Overall, JAL is still pursuing a strategy of having a small number of high-yielding passengers rather than a larger number of low-yielding passengers. This also boosts margin, with JAL one of the highest-margin full-service carriers globally. With the 767 and 777 retrofits, JAL says it was able to command a yield premium for the better seat, although did not specify if the premium fully offset the additional cost. JAL's daily 787 flights (to New York and Paris) are often less popular than the daily 777 flights.
JAL current 787 configuration: 2014
JAL retrofit 787 configuration: 2014
Osaka Kansai-London Heathrow, New York-Sao Paulo, Haneda-Dallas also under consideration
JAL had reportedly also been considering re-introducing Osaka Kansai-London Heathrow service, but has put this on hold. JAL last served the route in 2009. Although there is not a direct Kansai-Heathrow service, there is greater competition between Kansai and Europe, and JAL would also need to secure Heathrow slots.
Osaka Kansai International Airport to Europe seats per week, one way: 19-Sep-2011 to 8-Mar-2015
JAL has also mooted re-opening its New York JFK-Sao Paulo tag flight, ended during JAL's bankruptcy re-structuring. Whereas JAL had used a 747-400, it will now consider a 787. JAL has also mooted an entirely new Tokyo Haneda-Dallas/Fort Worth flight that would serve a growing US business destination, as well as JV partner American Airlines' major hub. American serves Tokyo Narita from Dallas. JAL has not served Dallas from Narita.
In the short-haul international space, JAL is also re-opening its Nagoya-Bangkok service, which it last offered in 2004. This is JAL's first new international route from Nagoya in 10 years.
JAL international capacity is still one third below its pre-restructuring levels
Despite JAL's growing international network, with more growth to come, JAL is still about a third smaller internationally than it was in 2009 prior to its restructuring. This has contributed considerably to its renewed profitability, as unprofitable routes were removed, but at some stage JAL will need to recapture a larger international presence.
Japan Airlines Co., Ltd. annual available seat kilometres (International): 2009-2013
Outlook: Balancing international growth with short-term financial results
JAL in 1Q2014 achieved stronger international performance than fast-growing ANA, which launched a number of new international routes, mostly to exploit its expanded Tokyo Haneda slot portfolio.

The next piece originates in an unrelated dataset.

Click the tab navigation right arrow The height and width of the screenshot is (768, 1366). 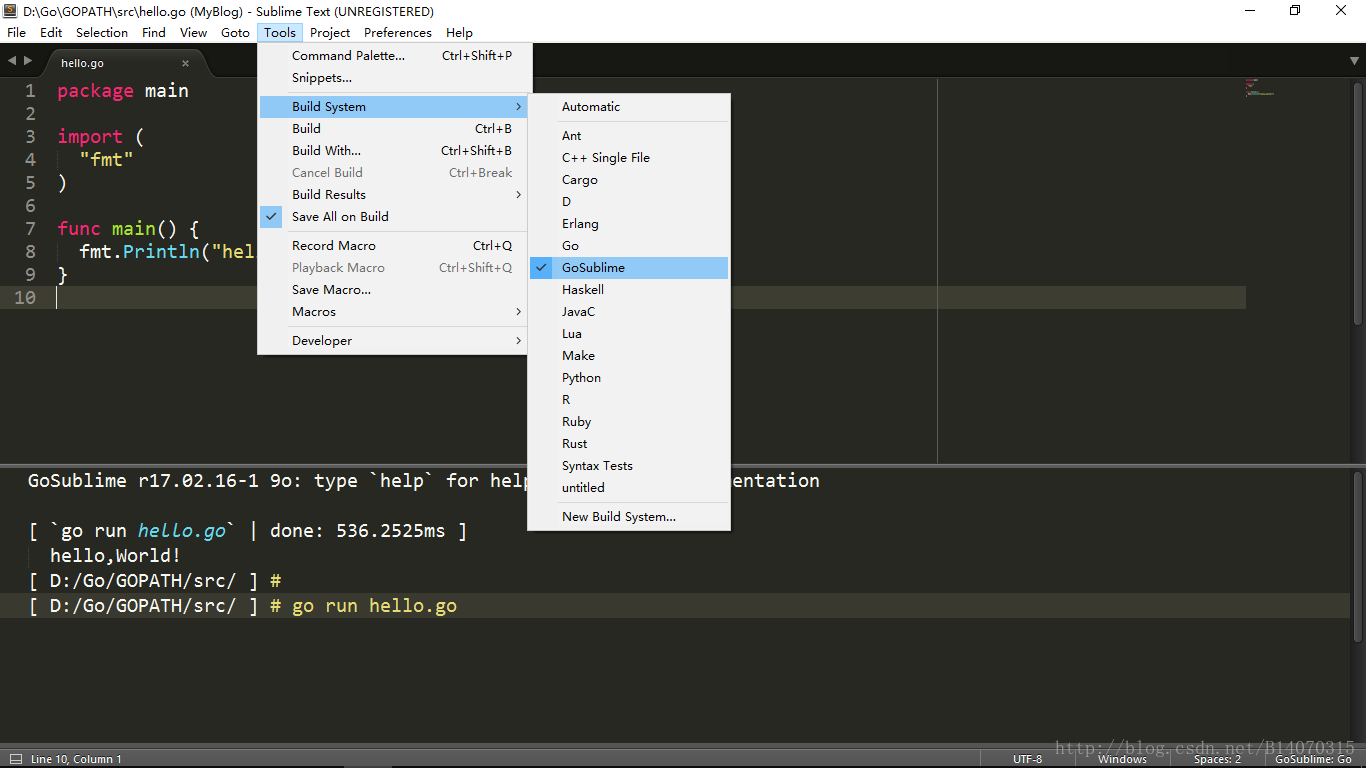point(27,61)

Whereas ANA's load factor and unit revenue declined, JAL posted load factor and unit revenue improvements.
However, JAL's international ASK growth in 1Q2014 was 4.2% compared to ANA's far greater 25.2%.
JAL international summary: 1Q2014
JAL's domestic performance was similar to ANA's with volume and load factor gains but weakening yields due to offering more discounted seats.

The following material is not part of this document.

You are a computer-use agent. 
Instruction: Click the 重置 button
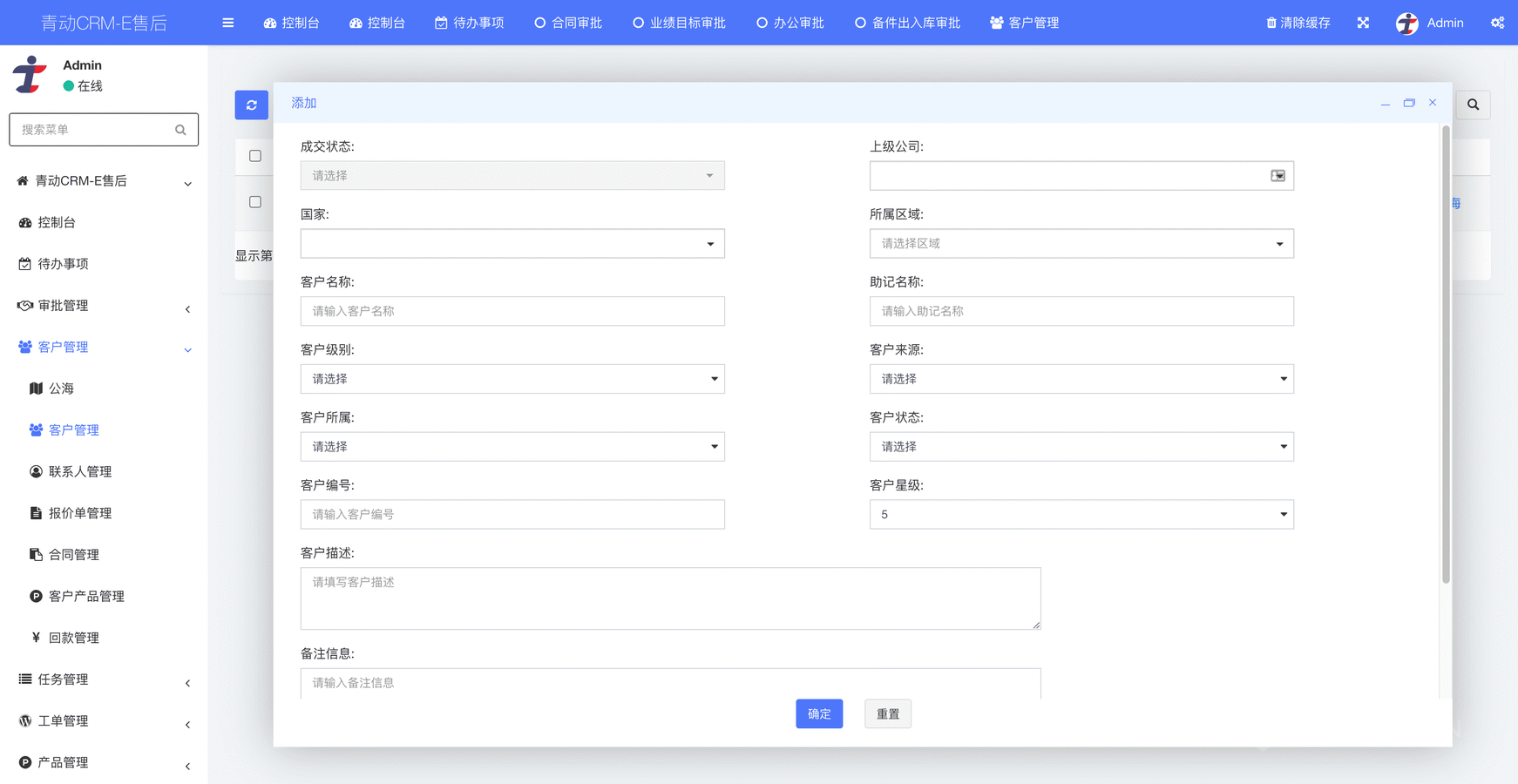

JAL domestic summary: 1Q2014
Overall in 1Q2014, cost growth outpaced revenue growth but JAL remained profitable with a 6.1% operating margin, significantly higher than ANA's break-even 0.1% margin.
JAL financial summary: 1Q2014
JAL will need to balance international growth with short-term results.
ANA provides a contrast in this respect, although it has had a one-off massive growth spurt. In the meantime JAL does not need to worry too much. It generated a 6.1% 1Q2014 operating margin and forecasts a full-year 10.4% margin. If JAL can leverage its partnerships and maintain profitablity there will be little urgency to change course just yet. But in an increasingly competitive growth market it will need to be vigilant in watching for the right time to entrench its position.